Or many other funny encodings inside the FIN.

Copied from somewhere:
z.B. WDB2110061A123456

WDB211 : Baureihe 211 (neue E-Klasse)
006 : Motornummer
1 : Linkslenker (2=Rechtslenker)
A : Herstellungsplatz (A is Sindelfingen)
123456 : Folgenummer


#13

Or in a language parser - the Rust way of comparing a string with a literal seems to be rather costly, because of the conversion into a Vec.

But as I say, maybe I haven’t yet got a good documentation and I simply “hold it wrong”…


#14

Then use &s[3..]. But this doesn’t sound like Unicode text; it sounds like mixed text and structured data. You should probably be processing this as an array of u8s or something. Or an array of Ascii (there’s a crate for this floating around somewhere, I think). Or decoding into a structured type.

It sounds very much like you’re using the wrong type for the job, then complaining that the type is wrong.
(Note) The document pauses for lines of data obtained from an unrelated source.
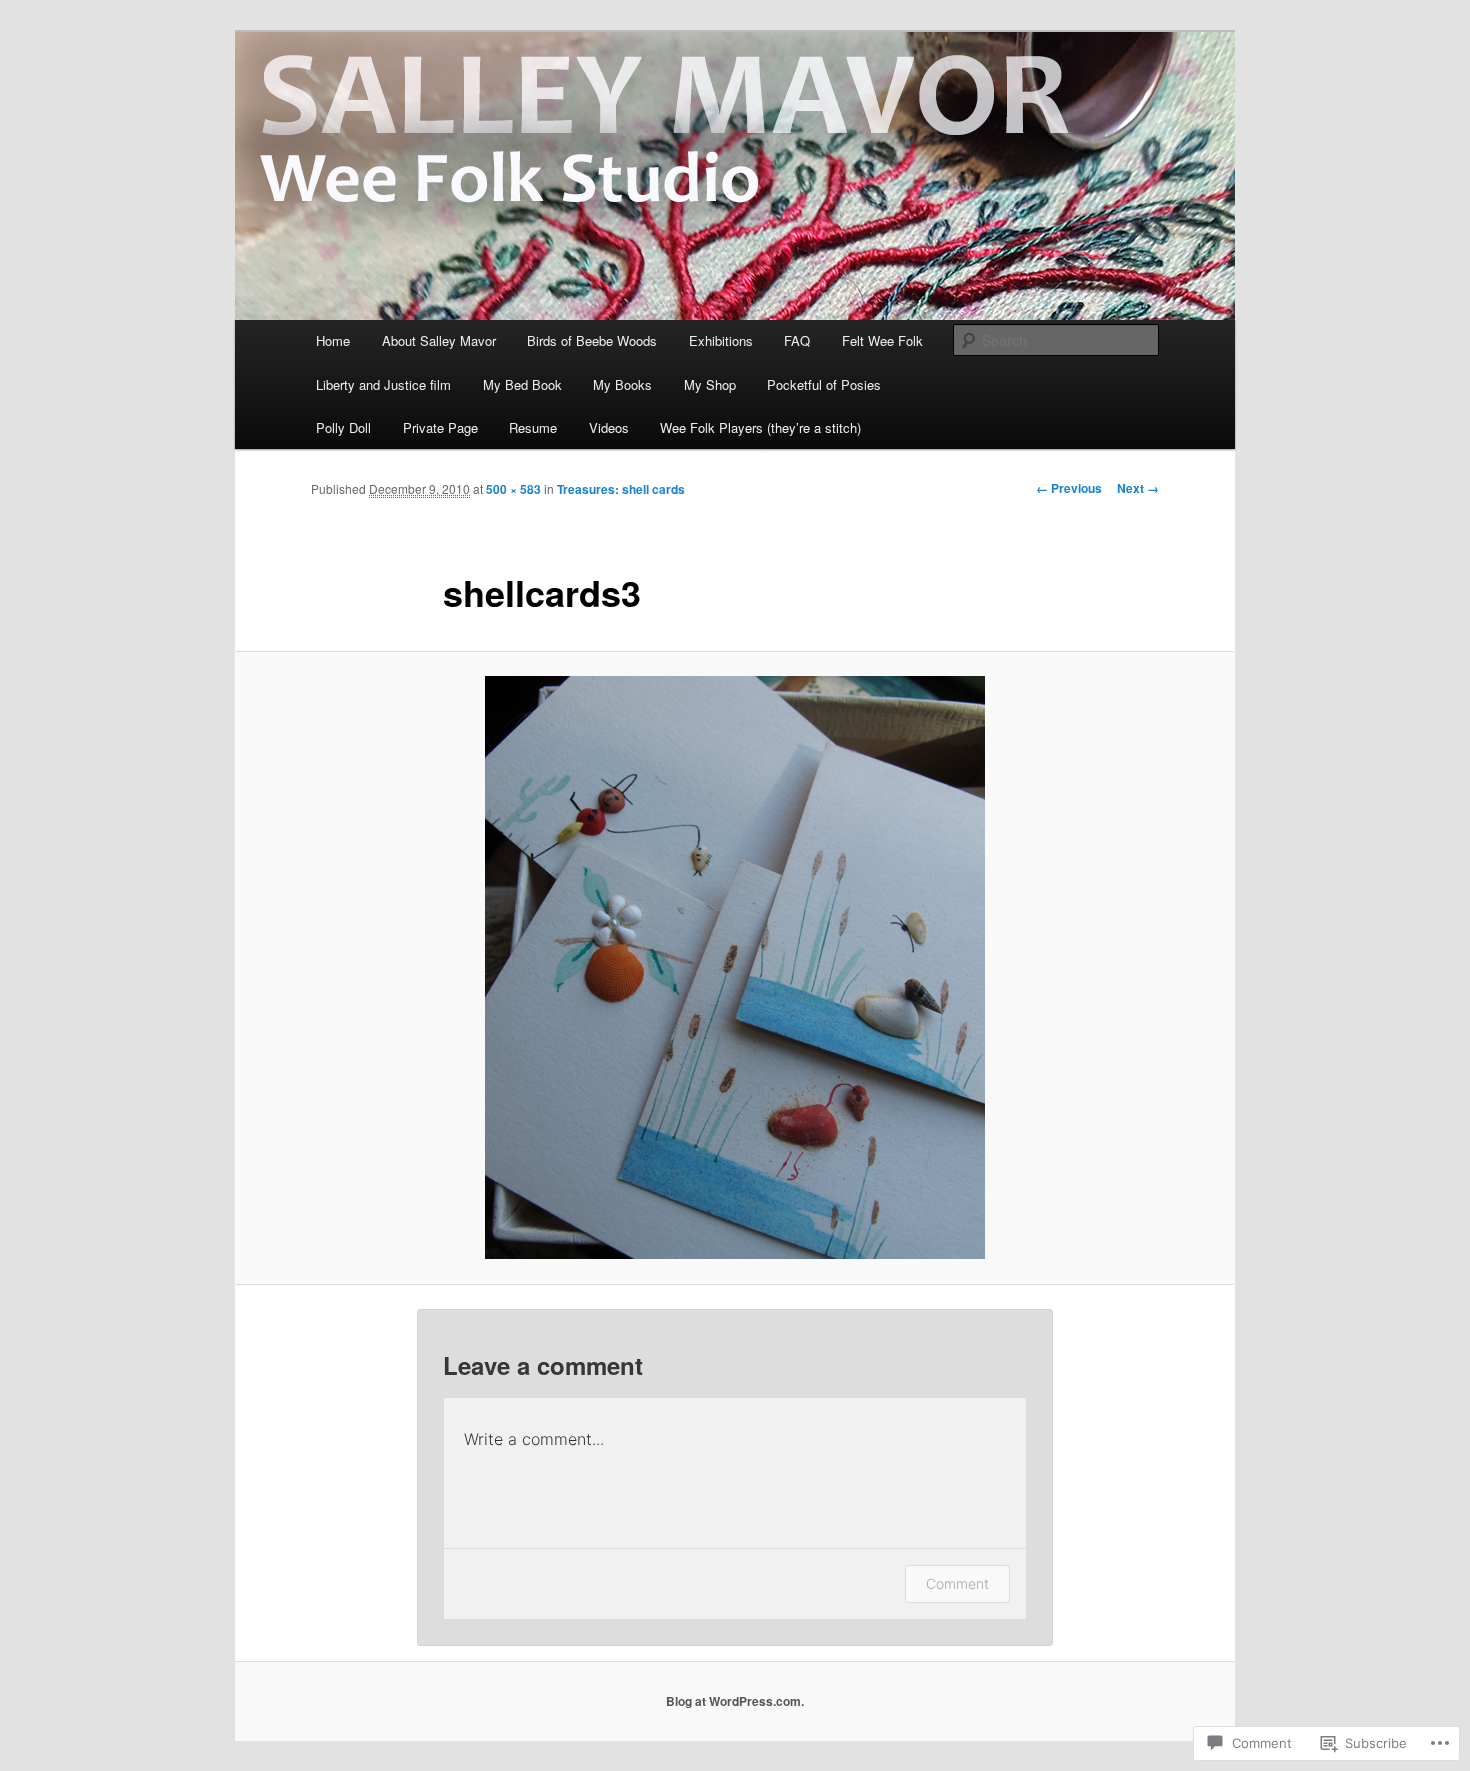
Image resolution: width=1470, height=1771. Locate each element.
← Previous (1069, 488)
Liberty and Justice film (383, 384)
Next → (1138, 488)
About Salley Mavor (439, 340)
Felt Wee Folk (882, 340)
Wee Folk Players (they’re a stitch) (760, 427)
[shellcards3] (735, 967)
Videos (609, 427)
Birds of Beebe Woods (592, 340)
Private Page (440, 427)
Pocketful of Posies (824, 384)
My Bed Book (522, 384)
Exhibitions (721, 340)
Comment (957, 1583)
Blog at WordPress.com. (735, 1701)
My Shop (710, 384)
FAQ (797, 340)
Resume (533, 427)
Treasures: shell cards (621, 489)
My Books (622, 384)
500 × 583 (513, 489)
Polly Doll (343, 427)
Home (333, 340)
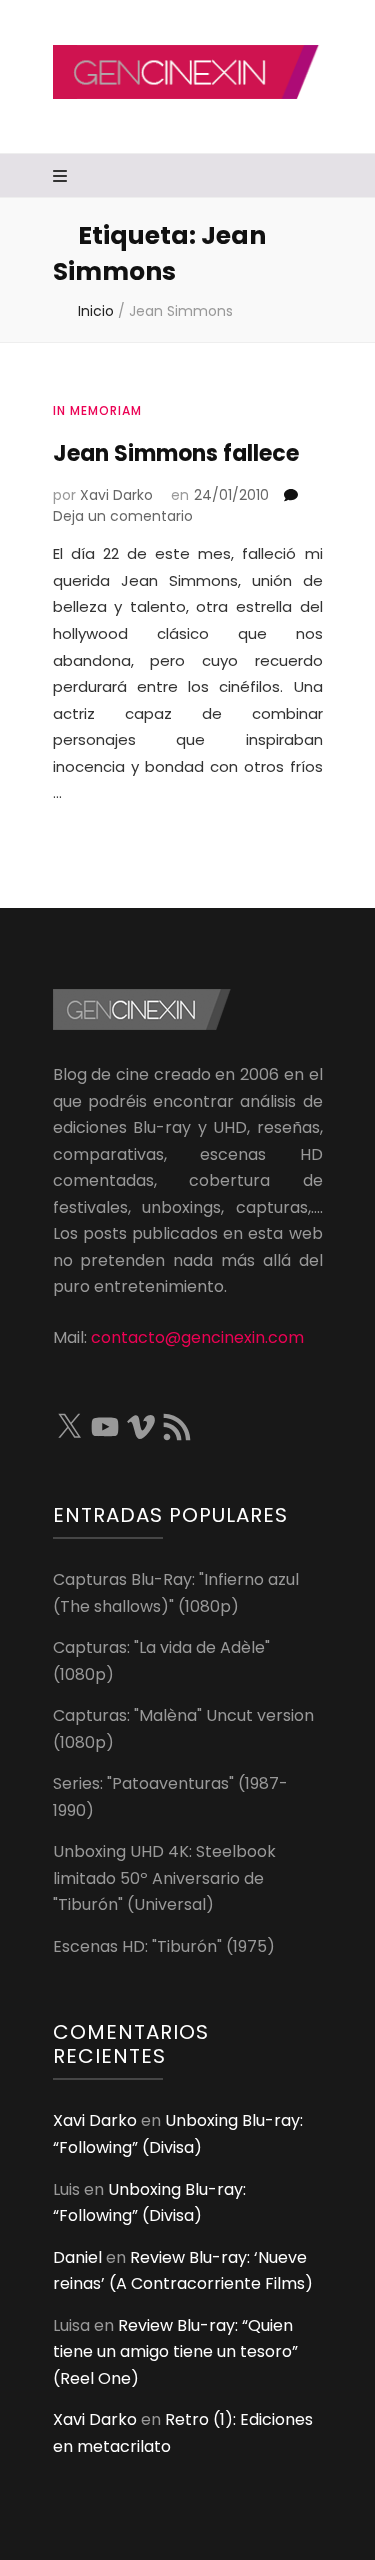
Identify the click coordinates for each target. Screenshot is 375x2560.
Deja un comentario (123, 516)
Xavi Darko (116, 495)
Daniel (77, 2257)
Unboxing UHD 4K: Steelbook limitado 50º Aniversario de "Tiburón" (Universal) (164, 1878)
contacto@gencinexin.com (197, 1337)
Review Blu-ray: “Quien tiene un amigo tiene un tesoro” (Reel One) (175, 2352)
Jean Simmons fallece (176, 453)
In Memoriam (97, 410)
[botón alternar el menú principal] (62, 177)
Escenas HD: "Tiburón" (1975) (164, 1946)
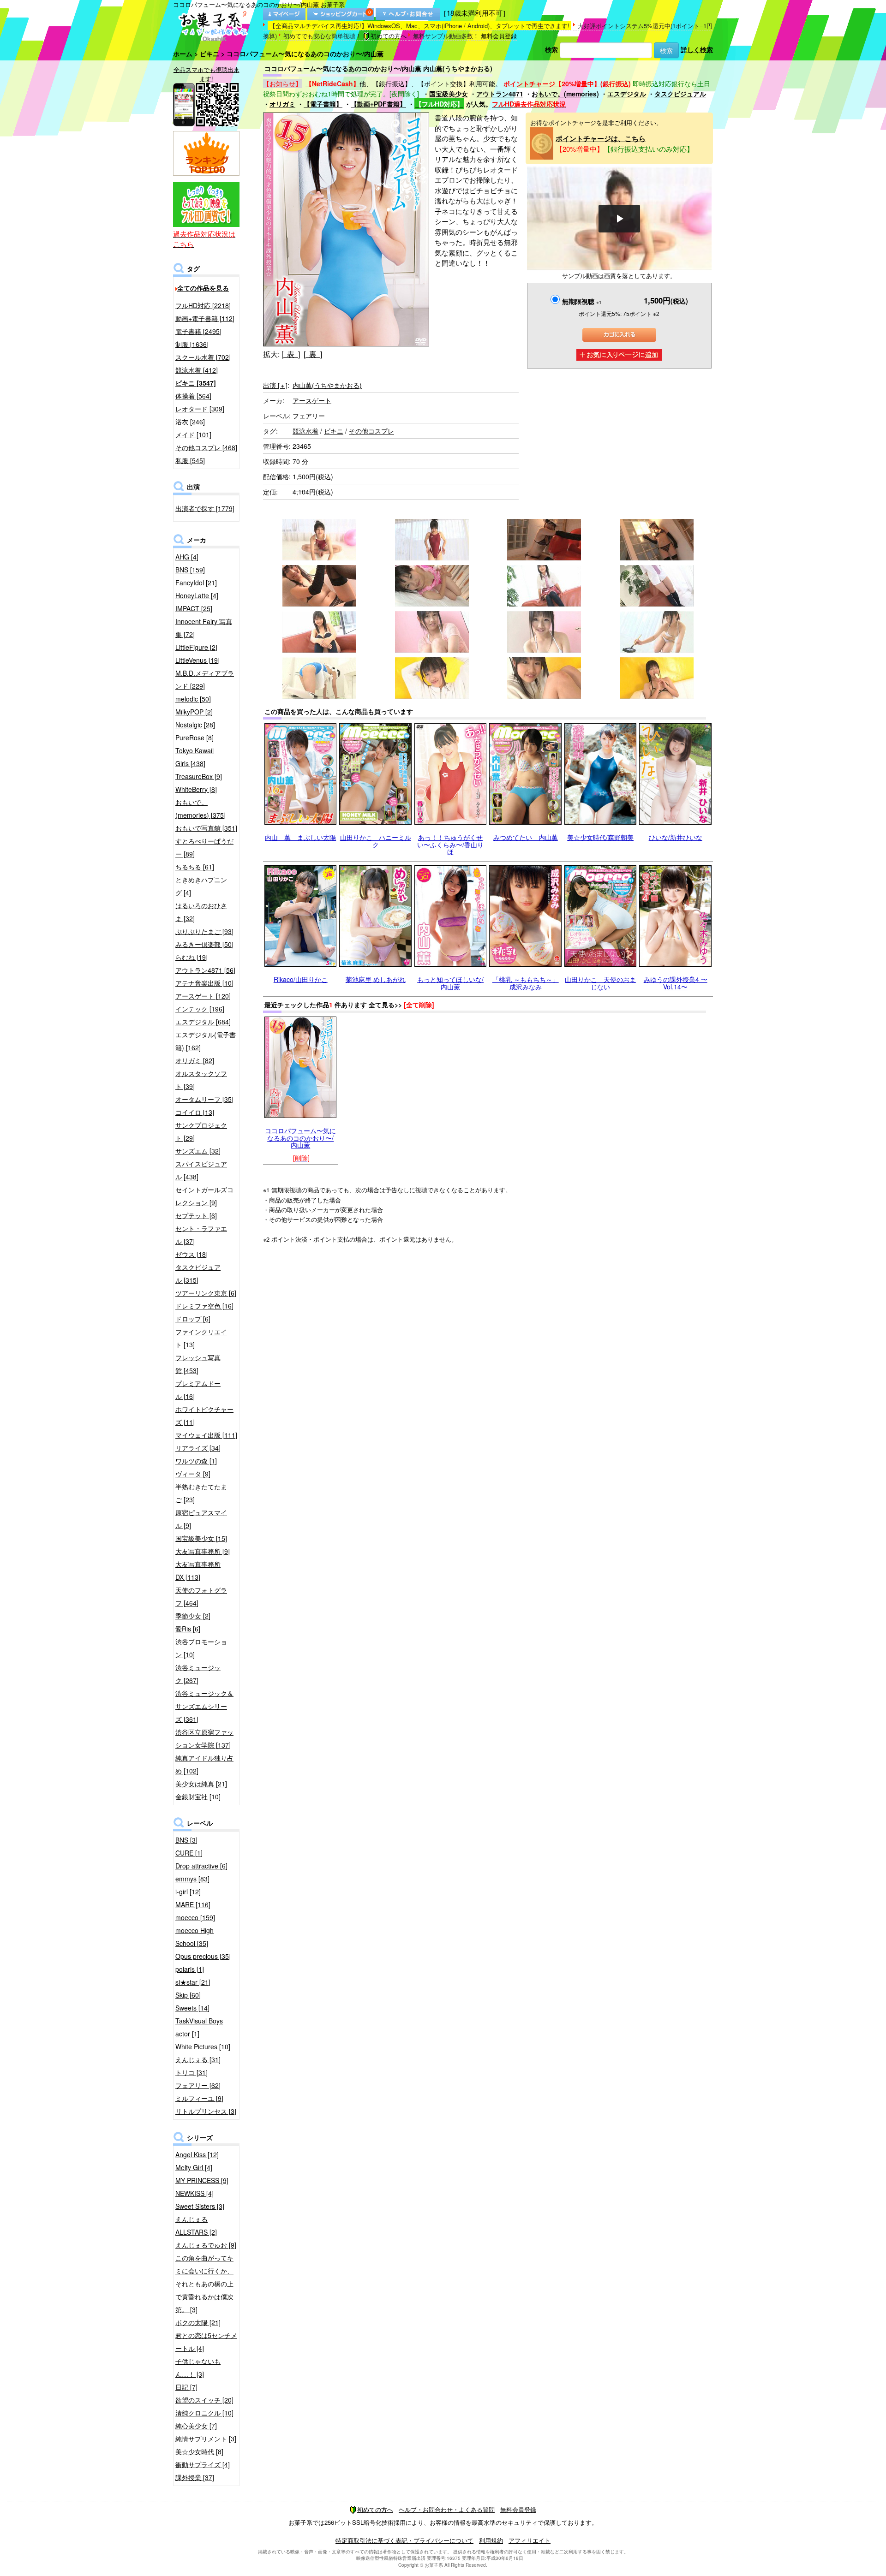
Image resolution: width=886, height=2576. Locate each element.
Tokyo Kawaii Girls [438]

This is just completely false.

For your own sake, you should make sure you understand the Rust standard library before you expend a huge effort re-implementing it to solve non-existent problems. :slight_smile:


#15

Comparing a string with a literal or a Vec<u8> with a byte string literal should absolutely not be costly. I usually think that our String, for example, might be a little bit harder to use exactly because we care so much about providing low-overhead operations.

Comparing a string to a literal involves no conversion into vec or any costly operation except for the string data comparison itself:

let s = "hallo".to_string();
let is_equal = s == "hallo";

The only conversion happening here is that s is converted from String to &str which is zero cost in practice, &str is a lightweight string view type, which allows simple and low overhead operations with substrings. Unlike C we can create substrings easily with a simple location reference and length, because we don’t use string terminators (the zero byte in C).


#16

Ok, thanks for educating me :smile:

One cannot shake off 20 years of C, Pascal and Java easily…


#17

Don’t worry about it; every language I’ve ever used (including Rust) perpetuates at least some misconceptions about how text works. It’s a minor miracle anything involving text works at all.


#18

Well, I think I effectively did what you said: I created a random-access-array type of some sorts :smile:

Certainly for HTTP a Oktet would suffice and UTF32 is excessive.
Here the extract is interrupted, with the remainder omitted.